Interface element records:
_ _ _ _ _ _ _
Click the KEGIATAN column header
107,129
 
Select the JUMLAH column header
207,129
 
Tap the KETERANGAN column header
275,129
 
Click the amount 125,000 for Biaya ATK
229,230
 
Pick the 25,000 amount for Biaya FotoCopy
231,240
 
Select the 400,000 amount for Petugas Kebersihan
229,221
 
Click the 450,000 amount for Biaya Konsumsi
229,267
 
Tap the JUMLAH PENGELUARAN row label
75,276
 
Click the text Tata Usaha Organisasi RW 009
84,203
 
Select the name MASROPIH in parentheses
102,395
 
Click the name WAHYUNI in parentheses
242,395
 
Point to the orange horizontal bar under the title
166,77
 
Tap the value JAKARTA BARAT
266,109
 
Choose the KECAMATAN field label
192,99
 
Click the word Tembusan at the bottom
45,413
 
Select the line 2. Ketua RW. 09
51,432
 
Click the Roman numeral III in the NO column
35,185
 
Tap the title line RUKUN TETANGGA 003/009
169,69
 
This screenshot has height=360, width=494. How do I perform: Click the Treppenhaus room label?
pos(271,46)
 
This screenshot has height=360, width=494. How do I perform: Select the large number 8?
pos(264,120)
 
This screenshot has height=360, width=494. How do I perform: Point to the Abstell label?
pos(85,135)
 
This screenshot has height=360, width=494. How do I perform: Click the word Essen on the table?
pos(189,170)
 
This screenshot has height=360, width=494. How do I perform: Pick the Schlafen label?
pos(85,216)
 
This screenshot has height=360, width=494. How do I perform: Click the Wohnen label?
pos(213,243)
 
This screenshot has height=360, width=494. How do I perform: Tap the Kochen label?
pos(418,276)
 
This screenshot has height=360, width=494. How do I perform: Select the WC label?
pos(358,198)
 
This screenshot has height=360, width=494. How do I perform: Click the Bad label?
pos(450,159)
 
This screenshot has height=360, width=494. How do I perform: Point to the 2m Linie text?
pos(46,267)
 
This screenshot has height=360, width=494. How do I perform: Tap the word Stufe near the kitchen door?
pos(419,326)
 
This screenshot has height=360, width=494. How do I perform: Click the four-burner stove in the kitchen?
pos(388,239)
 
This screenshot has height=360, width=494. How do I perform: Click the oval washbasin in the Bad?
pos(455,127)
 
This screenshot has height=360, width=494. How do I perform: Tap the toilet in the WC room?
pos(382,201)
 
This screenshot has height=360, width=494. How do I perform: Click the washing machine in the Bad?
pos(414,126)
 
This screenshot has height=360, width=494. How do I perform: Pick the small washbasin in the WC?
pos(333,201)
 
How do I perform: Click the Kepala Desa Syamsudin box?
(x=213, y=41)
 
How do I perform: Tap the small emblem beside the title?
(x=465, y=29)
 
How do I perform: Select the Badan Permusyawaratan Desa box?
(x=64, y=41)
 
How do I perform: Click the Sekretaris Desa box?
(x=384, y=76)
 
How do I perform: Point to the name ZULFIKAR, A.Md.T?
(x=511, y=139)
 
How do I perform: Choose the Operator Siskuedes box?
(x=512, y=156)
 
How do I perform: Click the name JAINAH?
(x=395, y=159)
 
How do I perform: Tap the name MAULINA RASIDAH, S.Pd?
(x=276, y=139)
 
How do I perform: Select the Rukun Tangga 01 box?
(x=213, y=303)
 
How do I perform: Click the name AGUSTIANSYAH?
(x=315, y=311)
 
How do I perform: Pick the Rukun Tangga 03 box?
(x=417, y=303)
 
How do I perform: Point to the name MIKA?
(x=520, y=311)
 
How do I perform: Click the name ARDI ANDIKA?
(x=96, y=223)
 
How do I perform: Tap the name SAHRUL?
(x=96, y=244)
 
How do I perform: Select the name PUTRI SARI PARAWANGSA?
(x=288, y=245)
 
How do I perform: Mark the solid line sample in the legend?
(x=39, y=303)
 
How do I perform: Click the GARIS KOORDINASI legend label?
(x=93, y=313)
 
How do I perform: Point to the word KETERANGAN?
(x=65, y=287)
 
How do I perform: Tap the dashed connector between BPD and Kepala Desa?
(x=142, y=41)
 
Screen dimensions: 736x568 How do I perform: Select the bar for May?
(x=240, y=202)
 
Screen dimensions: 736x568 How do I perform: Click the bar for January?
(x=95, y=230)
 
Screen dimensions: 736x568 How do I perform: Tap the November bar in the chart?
_ _ _ _ _ _ _
Copy out the material from the line with "Treppenhaus room label?" to the line with "pos(189,170)", including both of those lines, and add 90 to every coordinate in the answers.

This screenshot has height=360, width=494. How do I perform: Click the Treppenhaus room label?
pos(361,136)
 
This screenshot has height=360, width=494. How do I perform: Select the large number 8?
pos(354,210)
 
This screenshot has height=360, width=494. How do I perform: Point to the Abstell label?
pos(175,225)
 
This screenshot has height=360, width=494. How do I perform: Click the word Essen on the table?
pos(279,260)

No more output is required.